Millisecond-scale rapid synthesis of single-atom catalysts-stabilized carbon nano-onion for hydrogen evolution reaction

Abstract

The unique properties of carbon nano-onions (CNOs), including their nanometer-scale surface curvature and the ability to be functionally modified, have attracted significant attention in energy and environmental applications. However, conventional methods for synthesizing CNOs and subsequent functionalization treatments are associated with drawbacks such as prolonged processing times and high energy consumption.
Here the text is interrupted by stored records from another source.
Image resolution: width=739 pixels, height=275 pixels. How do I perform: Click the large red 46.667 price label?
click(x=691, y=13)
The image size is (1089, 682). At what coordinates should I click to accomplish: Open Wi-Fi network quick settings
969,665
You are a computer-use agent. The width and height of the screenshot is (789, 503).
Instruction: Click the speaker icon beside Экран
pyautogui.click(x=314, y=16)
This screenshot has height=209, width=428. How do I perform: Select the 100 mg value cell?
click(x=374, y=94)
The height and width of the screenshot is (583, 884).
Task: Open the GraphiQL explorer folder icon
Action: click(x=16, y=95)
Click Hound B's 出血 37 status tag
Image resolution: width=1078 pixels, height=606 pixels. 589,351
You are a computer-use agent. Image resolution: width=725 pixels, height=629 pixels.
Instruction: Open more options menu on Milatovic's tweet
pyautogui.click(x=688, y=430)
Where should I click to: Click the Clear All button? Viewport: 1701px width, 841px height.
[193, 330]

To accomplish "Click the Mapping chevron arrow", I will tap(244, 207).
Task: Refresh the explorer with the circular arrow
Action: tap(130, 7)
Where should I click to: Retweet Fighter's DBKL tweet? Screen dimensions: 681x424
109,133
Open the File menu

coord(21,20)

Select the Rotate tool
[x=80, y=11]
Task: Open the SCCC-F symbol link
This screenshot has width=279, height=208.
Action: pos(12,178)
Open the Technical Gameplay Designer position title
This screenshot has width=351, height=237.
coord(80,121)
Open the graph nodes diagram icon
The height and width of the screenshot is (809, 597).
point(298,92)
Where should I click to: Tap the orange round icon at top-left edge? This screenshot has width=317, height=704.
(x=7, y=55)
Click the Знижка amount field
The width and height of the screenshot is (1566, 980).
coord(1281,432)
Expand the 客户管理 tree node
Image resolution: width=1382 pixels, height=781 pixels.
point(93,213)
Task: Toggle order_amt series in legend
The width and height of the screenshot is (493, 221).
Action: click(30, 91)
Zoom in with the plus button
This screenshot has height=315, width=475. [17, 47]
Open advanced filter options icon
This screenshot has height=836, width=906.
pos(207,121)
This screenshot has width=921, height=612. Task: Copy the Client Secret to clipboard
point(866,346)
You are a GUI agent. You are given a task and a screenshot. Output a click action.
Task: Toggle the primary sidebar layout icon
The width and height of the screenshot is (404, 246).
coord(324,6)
In order to overcome these challenges, we propose an innovative approach called intense pulsed light (IPL)-based photothermal annealing that enables the rapid synthesis of CNOs while simultaneously functionalizing their surfaces with single-atom catalysts (SACs). Our IPL process enables the attainment of temperatures up to 3030 K within a remarkably short duration of 1.4 ms (equivalent to a heating rate of 2.2 × 10⁶ K s⁻¹). Additionally, we demonstrate the broad applicability of SACs functionalization on the outer surface of CNOs by employing eight different transition metal elements (Pt, Ir, Ru, Cr, Cu, Co, Ni, and Fe). Among them, Pt SACs-functionalized CNOs exhibit outstanding catalytic performance in the hydrogen evolution reaction. These catalysts demonstrate an overpotential of only 13.9 mV at 10 mA cm⁻² and a Tafel slope of 52 mV dec⁻¹, thereby highlighting their remarkable efficiency and effectiveness.